Film da (ri)scoprire: “C’è ancora domani”, regia di Paola Cortellesi. Chiamiamolo ancora amore.

Il cinema italiano vive ondate strane. Accade che un film faccia scuola e clamore, per poi venire copiato per i successivi quindici anni, in cui poi ci si lamenta del calo delle presenze. Eppure, sarà una congiuntura astrale particolarmente favorevole, sarà un bisogno inespresso di storie pesanti raccontate con leggerezza, se talora accade che una pellicola italiana faccia il pieno di consensi, nelle giurie e al botteghino.

Questo non sta accadendo solo in Italia. “C’è ancora domani”, esordio alla regia di Paola Cortellesi, che recita assieme a Valerio Mastandrea, Emanuela Fanelli, Vinicio Marchioni, è stato distribuito con un poderoso successo di pubblico in 18 Paesi di tutto il mondo. Sono ancora fresche le scene della piccola schiera di David poggiati ai piedi di Paola Cortellesi (sei vinti su candidature in pressoché ogni categoria) alla cerimonia di premiazione.

La storia, girata in bianco e nero, è quella di Delia, sposata al violento Ivano, con cui ha tre figli, nella Roma ancora città aperta, dilaniata dagli stenti, subito dopo la liberazione dal nazifascismo, in un’Italia che si prepara a vivere la prima consultazione elettorale a suffragio universale. Qui Delia si barcamena per mettere il piatto sulla tavola della famiglia, di cui fa parte pure un suocero allettato che si unisce volentieri alle umiliazioni da parte di Ivano, concedendosi radi e innocenti piaceri di straforo, tra cui una lettera misteriosa.

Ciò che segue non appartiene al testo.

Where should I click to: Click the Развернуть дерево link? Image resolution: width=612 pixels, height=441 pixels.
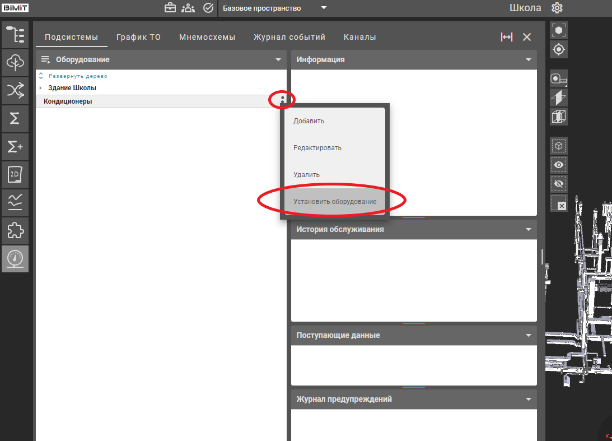(x=78, y=76)
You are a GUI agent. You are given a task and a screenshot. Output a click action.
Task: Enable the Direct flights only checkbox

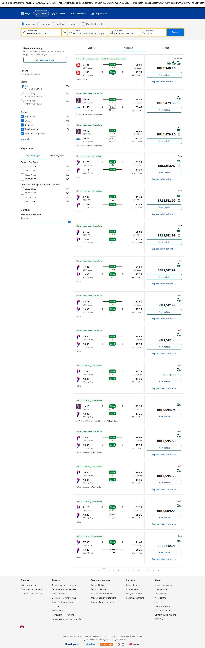pos(83,24)
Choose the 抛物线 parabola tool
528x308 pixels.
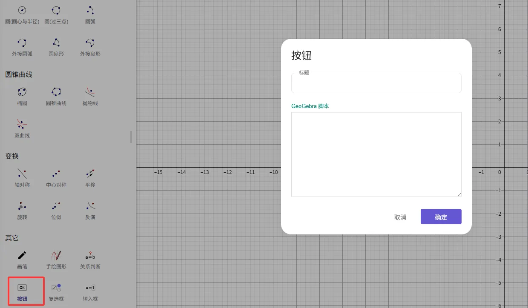click(x=90, y=96)
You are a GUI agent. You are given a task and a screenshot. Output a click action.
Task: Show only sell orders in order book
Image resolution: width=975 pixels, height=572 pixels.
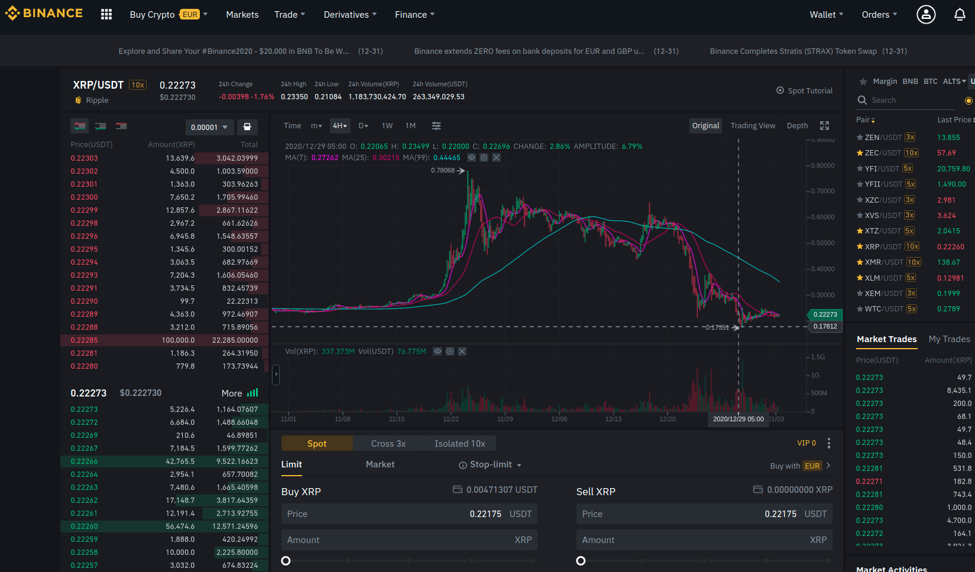[121, 126]
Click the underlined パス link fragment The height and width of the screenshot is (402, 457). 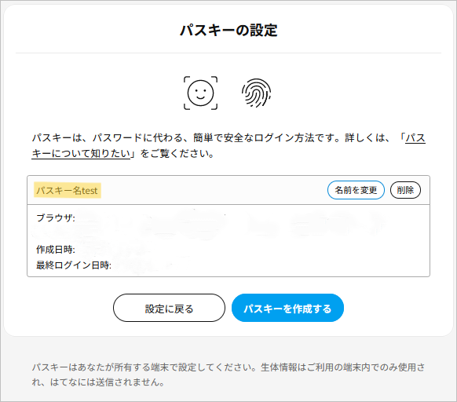[415, 137]
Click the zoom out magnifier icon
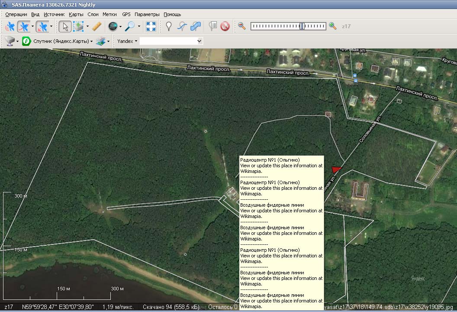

La scena emblematica del film è una danza, sulle note di “Nessuno” di Mina, interpretata dai Musica Nuda di Petra Magoni e Ferruccio Spinetti, che in realtà cela una delle violenze perpetrate da Ivano. Ricordo il mio vicino di posto, in sala, che al primo schiaffone della scena ha riso di gusto, ma potevo percepire il suo sangue raggelarsi progressivamente man mano che la danza proseguiva.

È questo il segreto del successo del film. Ho letto decine di recensioni, più o meno centrate, più o meno blasonate, da chi ha osannato un film che non slega il nazionalpopolare dall’autoriale, a chi lo ha bollato come l’ennesimo film maccheronico vestito a festa grazie a una macchina produttiva ben alimentata.

Personalmente, penso che il pubblico abbia bisogno di non essere preso in giro, e che gli si raccontino storie che, seppur romanzate, hanno un valore condivisibile davanti a un caffè o in una classe scolastica. È facile empatizzare con Delia, trovando in lei un punto d’accesso in questa storia, con il proprio vissuto esistenziale, storico, politico, al di là di qualche buco, anche evidente, della sceneggiatura. Dubito ci fosse da aspettarsi il film concettualmente arzigogolato o un film che andasse spiegato a estimatrici e estimatori dei classici dei film neorealisti o di altri film più raffinati sull’immediato secondo dopoguerra.

Il film ha due insegnamenti davanti a sé: una storia di violenza famigliare, raccontata all’italiana, citando con deferenza Wertmüller, De Sica, Rossellini; il sapore della partecipazione popolare al futuro del Paese. La prima lezione, nelle testimonianze delle settimane immediatamente successive all’uscita del film, pare sia arrivata a compimento, per un aumento sensibile delle denunce per violenza domestica, scaturito proprio dalla visione del film anche in ambito scolastico. La seconda, visti ancora i dati preoccupanti sull’astensionismo al voto, anche in occasione delle ultime elezioni europee e amministrative, sembra avere bisogno di un altro film. O forse, di un altro Paese.